--- ACTION ITEM ---
Search the records below for the word "Borsa". Copy each line where it occurs.

--- Collected data entries ---
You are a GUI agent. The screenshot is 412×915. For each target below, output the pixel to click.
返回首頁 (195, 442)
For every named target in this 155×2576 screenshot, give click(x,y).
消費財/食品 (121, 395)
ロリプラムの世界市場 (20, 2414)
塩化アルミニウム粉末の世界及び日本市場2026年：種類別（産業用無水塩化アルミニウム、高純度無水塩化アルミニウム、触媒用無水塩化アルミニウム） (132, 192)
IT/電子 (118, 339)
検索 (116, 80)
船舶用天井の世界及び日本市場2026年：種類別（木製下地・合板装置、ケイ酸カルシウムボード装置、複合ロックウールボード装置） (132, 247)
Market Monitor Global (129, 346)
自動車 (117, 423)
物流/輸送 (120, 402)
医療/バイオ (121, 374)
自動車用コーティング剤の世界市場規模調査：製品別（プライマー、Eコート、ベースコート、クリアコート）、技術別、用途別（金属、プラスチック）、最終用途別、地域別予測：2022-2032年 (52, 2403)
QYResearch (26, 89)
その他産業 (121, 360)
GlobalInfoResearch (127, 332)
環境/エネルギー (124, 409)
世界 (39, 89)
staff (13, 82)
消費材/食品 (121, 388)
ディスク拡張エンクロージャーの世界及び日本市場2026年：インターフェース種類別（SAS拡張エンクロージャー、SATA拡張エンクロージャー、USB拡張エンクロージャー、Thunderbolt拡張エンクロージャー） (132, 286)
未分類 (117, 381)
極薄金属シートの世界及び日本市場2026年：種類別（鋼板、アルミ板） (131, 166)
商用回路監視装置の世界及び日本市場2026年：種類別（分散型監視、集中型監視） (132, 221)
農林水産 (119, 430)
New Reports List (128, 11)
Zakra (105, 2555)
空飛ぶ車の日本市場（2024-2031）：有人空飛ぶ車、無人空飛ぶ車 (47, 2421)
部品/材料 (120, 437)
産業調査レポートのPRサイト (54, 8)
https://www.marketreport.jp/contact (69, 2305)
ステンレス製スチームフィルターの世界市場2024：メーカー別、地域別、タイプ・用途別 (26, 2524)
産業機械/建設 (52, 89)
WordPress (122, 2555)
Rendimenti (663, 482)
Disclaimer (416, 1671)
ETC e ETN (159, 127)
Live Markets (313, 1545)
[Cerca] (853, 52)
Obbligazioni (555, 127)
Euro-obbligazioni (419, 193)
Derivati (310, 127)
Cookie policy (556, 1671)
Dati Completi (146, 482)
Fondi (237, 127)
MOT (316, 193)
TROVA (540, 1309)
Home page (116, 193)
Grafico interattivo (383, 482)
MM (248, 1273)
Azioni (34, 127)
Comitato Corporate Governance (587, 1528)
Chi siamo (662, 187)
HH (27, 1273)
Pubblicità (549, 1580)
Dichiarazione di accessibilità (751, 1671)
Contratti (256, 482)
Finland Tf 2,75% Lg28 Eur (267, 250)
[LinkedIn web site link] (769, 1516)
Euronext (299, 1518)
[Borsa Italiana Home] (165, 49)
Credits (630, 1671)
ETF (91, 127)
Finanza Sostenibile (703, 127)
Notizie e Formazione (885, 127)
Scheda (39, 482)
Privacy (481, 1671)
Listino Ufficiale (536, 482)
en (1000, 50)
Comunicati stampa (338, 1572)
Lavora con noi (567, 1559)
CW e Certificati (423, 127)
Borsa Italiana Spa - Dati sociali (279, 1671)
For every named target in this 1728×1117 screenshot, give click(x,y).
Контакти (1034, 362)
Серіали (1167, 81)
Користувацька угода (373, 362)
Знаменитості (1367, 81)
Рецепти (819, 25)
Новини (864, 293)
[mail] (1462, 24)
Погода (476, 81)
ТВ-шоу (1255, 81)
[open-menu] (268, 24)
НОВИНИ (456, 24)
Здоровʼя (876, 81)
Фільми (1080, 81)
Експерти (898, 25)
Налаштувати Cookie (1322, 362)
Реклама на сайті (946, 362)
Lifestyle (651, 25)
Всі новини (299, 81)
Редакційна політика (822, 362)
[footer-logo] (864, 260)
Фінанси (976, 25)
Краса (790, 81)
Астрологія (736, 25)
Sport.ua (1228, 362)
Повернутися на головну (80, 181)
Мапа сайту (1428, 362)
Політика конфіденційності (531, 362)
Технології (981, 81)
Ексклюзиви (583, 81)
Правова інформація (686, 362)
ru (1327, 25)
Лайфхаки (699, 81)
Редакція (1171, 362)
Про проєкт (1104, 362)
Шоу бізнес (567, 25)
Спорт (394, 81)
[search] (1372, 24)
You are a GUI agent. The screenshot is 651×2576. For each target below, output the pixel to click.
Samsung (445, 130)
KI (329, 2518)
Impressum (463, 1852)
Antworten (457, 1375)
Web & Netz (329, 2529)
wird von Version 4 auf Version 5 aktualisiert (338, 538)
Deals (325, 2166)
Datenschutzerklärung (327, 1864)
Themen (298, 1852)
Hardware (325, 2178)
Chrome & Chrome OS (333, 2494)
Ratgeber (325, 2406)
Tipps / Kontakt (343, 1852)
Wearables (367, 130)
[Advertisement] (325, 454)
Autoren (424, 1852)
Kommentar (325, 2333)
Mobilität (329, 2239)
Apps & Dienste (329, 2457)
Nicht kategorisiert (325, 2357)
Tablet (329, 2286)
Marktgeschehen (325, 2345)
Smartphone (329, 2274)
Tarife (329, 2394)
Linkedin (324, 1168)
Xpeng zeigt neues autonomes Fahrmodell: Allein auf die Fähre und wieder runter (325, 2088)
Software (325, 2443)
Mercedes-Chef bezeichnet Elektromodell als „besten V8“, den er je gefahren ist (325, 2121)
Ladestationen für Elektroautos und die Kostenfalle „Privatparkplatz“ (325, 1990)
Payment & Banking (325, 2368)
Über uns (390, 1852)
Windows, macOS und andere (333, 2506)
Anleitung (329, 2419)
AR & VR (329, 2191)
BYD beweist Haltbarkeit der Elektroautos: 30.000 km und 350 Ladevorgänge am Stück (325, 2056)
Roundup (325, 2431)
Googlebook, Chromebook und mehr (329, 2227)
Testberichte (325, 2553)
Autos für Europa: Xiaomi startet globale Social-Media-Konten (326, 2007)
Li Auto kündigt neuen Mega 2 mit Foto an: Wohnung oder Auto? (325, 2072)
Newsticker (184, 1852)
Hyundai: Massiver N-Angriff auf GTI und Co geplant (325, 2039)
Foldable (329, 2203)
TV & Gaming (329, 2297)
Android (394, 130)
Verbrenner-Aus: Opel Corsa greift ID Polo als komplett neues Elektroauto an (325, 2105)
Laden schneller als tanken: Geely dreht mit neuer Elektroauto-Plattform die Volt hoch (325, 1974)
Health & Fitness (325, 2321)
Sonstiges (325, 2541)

--- TASK RESULT ---
[Borsa Italiana Home] (165, 49)
Borsa Italiana Spa - Dati sociali (279, 1671)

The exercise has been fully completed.